A Stochastic Cluster Expansion for Electronic Correlation in Large Systems

TL;DR

This paper introduces a stochastic cluster expansion method that efficiently estimates total correlation energy in large systems without pre-selecting active spaces, achieving near-DMRG accuracy and enabling high-precision studies of condensed phase chemistry.

Contribution

The novel stochastic cluster expansion framework allows accurate correlation energy calculations in large systems without prior active space selection, reducing computational cost.

Findings

Reproduces total energies with near-DMRG accuracy

Reduces computational cost significantly

Provides a diagnostic for molecule-solvent correlation

Abstract

Accurate many-body treatments of condensed-phase systems are challenging because correlated solvers such as full configuration interaction (FCI) and the density matrix renormalization group (DMRG) scale exponentially with system size. Downfolding and embedding approaches mitigate this cost but typically require prior selection of a correlated subspace, which can be difficult to determine in heterogeneous or extended systems.

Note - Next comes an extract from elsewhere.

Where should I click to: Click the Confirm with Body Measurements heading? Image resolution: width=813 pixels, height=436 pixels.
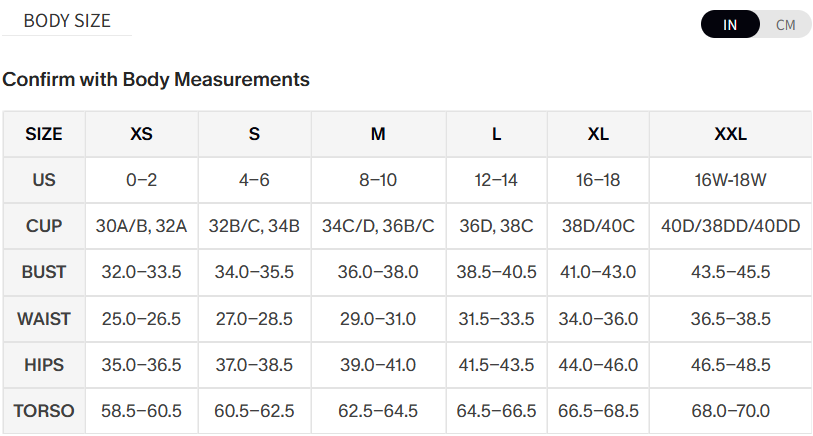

Here, we introduce a stochastic cluster expansion framework for efficiently recovering the total correlation energy of large systems with near-DMRG accuracy, without the need to select an active space a priori. By combining correlation contributions from randomly sampled environment orbitals with an exactly treated subspace of interest, the method reproduces total energies for non-reacting and reactive systems while drastically reducing computational cost. The approach also provides a quantitative diagnostic for molecule-solvent correlation, guiding principled embedding decisions. This framework enables systematically improvable many-body calculations in extended systems, opening the door to high-accuracy studies of chemical processes in condensed phase environments.